A few things struck us about this news.

-- An airline handing out prayer cards? We haven't flown Alaska Airlines, so this was a surprise. And at first it seemed like a bit of misplaced marketing. Sure, many nervous fliers say a prayer or two. But why play into any fears?

Well, it turns out that the cards come with meals — and that the airline once saw them as a way to "fancy up the meal service since many folks like to give thanks before a meal," as one of its executives once said. So it was the food they were supposed to be praying about, not the flight. And since it was airline food, perhaps that makes some sense.

The cards have a rotating series of psalms from the Old Testament.

-- This is another sign of how times change.
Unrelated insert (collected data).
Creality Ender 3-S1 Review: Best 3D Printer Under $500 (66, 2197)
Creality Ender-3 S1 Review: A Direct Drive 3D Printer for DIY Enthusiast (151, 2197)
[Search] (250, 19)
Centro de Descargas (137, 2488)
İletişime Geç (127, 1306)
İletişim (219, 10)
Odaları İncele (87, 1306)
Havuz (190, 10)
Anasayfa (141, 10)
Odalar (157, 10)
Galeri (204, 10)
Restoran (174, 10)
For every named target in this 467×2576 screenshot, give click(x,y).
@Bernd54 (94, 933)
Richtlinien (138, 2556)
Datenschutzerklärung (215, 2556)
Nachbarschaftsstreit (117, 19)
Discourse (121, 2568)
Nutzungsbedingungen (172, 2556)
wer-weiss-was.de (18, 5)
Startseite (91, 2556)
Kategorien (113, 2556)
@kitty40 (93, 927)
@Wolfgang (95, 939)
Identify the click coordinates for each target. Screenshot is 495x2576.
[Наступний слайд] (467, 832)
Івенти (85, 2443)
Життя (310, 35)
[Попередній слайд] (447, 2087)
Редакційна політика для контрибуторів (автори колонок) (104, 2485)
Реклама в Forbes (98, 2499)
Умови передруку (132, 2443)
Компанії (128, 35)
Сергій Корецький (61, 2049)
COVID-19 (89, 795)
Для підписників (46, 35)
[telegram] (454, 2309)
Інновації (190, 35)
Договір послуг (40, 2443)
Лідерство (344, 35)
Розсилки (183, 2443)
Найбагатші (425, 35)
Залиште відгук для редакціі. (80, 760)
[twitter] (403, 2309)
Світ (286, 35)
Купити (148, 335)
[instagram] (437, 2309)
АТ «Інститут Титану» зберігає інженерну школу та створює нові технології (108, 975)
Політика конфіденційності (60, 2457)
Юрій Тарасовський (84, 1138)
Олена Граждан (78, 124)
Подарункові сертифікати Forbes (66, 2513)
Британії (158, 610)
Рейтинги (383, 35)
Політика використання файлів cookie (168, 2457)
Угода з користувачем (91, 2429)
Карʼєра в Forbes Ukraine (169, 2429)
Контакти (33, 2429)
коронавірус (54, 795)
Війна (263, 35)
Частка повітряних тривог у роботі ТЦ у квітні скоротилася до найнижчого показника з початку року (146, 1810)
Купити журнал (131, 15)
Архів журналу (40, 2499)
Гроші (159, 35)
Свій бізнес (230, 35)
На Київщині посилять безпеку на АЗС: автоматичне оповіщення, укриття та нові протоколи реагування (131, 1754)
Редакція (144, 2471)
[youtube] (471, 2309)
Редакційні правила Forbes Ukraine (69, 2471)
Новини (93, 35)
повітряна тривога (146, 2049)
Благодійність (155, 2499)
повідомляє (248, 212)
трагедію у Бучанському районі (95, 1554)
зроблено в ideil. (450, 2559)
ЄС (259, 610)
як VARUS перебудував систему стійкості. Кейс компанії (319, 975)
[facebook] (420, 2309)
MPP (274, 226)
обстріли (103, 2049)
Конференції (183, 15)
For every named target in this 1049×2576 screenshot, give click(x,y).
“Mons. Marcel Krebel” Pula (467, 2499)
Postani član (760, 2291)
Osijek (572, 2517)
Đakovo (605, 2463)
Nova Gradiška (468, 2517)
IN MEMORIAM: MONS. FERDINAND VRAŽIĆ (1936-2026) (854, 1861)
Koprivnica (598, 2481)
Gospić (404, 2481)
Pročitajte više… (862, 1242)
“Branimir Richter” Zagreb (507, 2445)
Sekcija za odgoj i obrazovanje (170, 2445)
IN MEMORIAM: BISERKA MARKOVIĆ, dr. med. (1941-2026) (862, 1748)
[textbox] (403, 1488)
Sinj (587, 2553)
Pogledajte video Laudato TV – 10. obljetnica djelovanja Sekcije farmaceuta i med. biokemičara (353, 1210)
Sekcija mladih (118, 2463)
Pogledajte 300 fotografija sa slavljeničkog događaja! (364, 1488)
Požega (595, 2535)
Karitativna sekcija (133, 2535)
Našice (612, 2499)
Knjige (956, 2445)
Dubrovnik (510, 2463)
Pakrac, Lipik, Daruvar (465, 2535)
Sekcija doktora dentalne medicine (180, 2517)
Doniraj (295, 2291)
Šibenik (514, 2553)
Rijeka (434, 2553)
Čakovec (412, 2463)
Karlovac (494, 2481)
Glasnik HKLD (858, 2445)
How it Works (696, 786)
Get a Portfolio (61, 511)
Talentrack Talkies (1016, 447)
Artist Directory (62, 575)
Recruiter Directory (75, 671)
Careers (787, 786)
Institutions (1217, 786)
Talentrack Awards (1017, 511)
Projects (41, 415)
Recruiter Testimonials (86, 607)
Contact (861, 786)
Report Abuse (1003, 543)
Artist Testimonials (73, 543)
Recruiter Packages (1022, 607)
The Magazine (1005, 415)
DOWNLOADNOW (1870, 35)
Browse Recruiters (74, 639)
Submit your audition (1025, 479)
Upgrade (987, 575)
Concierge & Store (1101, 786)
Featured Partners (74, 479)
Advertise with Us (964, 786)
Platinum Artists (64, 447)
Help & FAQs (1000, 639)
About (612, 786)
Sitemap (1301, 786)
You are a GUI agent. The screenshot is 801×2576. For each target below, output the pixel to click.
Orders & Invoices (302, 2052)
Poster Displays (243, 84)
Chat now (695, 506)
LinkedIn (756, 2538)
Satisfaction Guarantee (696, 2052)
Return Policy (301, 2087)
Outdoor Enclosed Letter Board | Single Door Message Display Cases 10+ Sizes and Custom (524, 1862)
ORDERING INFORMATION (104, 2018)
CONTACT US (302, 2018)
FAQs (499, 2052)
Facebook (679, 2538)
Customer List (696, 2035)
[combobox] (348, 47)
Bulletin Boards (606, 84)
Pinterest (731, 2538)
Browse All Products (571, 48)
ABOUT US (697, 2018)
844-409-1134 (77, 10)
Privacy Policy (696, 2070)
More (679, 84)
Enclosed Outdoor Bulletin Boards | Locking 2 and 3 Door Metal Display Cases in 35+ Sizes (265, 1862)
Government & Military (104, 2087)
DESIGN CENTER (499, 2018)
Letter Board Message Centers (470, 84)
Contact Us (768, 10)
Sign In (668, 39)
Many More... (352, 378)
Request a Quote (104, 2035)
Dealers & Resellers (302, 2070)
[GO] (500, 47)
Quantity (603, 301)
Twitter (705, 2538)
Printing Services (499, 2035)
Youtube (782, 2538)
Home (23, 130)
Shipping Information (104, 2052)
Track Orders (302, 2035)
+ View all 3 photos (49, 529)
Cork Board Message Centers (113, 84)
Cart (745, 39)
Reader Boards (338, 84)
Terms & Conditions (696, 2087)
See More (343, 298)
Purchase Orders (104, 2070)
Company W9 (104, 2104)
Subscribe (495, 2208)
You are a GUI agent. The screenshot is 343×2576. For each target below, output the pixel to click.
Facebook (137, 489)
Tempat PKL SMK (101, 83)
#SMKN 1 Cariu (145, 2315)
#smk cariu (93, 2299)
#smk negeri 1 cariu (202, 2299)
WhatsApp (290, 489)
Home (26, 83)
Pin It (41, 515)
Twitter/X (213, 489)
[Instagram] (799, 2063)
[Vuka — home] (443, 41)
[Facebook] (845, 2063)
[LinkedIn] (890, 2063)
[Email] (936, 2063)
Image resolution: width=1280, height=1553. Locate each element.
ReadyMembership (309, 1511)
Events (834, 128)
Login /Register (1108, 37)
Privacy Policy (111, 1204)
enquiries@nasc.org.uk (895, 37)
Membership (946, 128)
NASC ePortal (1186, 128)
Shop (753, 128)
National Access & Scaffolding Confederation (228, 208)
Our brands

In an email to frequent fliers, the Times reports, Alaska Air Group CEO Bill Ayer and Alaska Airlines President Brad Tilden said the airline had been receiving a growing number of complaints from fliers who were offended. Just eight years ago, the airline said the number of thanks it got far exceeded the complaints.

-- It was a bit odd to also read that for the past six years, only first-class fliers were getting the cards. We can see why, of course, since all airlines have been cutting back on meal and drink service in coach class. No meals, no cards. But as the Anchorage Daily News writes: "Insert joke here about first-class passengers being more valuable to the airline."